They were wrong.

As recently as June 2008, the economists at the UCLA Anderson Forecast had predicted a short and shallow national recession, and the state would skate past it. But as described in the latest forecast, released March 25, the recession turned out to be long and deep, and the state wasn't immune.

What happened? No one knew Wall Street would melt down, leading then-Treasury Secretary Henry Paulson to warn Congress that only a massive bailout could avert a new Great Depression. That touched off a panic that no one could've predicted, said Jerry Nickelsburg, forecast author and senior economist.

As winter approached, things were looking bad, and they've gotten worse since.
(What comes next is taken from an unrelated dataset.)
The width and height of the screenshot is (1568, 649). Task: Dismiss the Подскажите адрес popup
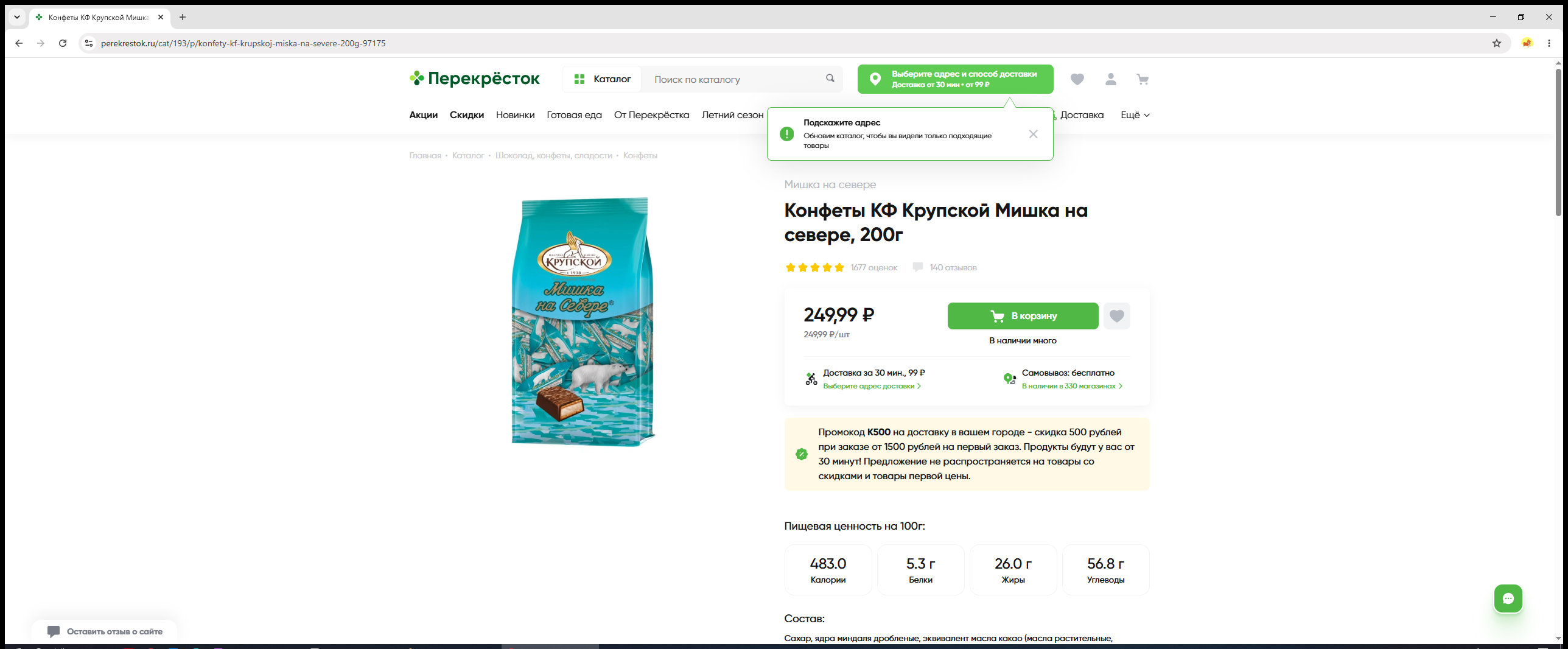click(1033, 134)
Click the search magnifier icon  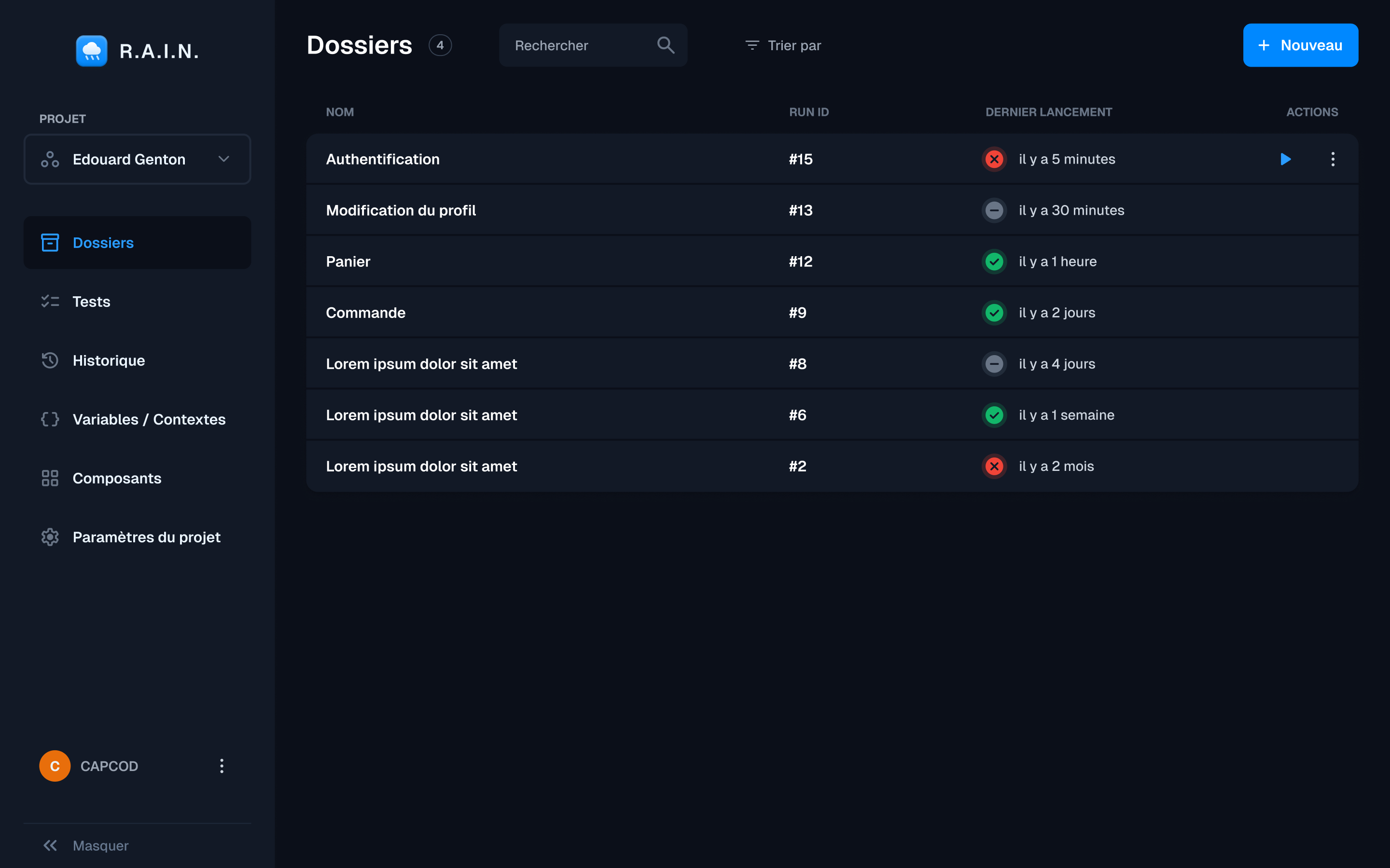pyautogui.click(x=666, y=45)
"We thought our forecast for California in December was somewhat pessimistic. What we did not realize was how fast things would deteriorate," Nickelsburg said.

The Los Angeles and California economies are "running on fumes" and will likely continue sputtering well into next year, according to the latest quarterly forecast.

The forecast projects a 2.6 percent drop in employment this year and a statewide unemployment rate nearing 12 percent.

The county is especially vulnerable now because of its heavy reliance on international trade, Nickelsburg said. The collapse in consumer spending and the global economic slowdown has sent cargo volumes plummeting nearly 40 percent from year-ago levels at the ports of Los Angeles and Long Beach. That decrease, in turn, has depressed related economic activity in the once-booming logistics industry.

"The economic downturn here has been amplified by this industry," Nickelsburg said.

The June forecast had predicted that the state's unemployment rate would top out at around 6 percent; instead, it shot up to 10.5 percent as of last month and is expected to reach near 12 percent.

Looking forward, Nickelsburg said the state's economy is unlikely to begin recovering until next year and normal growth will not resume until the end of 2010.

On the plus side for Los Angeles, he said the housing correction has been less severe than in other parts of the state. The forecast raises the possibility the two-year standstill in residential construction could lead to housing shortages, especially at lower price points, when demand returns.

The biggest wild cards for both the state and local forecasts are consumer spending and global trade. A long-term structural shift in consumer spending patterns could delay a recovery into 2011. But if pent-up demand prompts a spending rebound, a recovery will come sooner. Economists are uncertain about when global trade will start picking up again.

The tens of billions of federal stimulus dollars bound for California can help, but that will depend on when and where the money lands.

The key point, Nickelsburg said, is that the region's recovery depends on forces largely outside local or even state control. "There does not appear to be anything uniquely Californian to bring us out of the recession."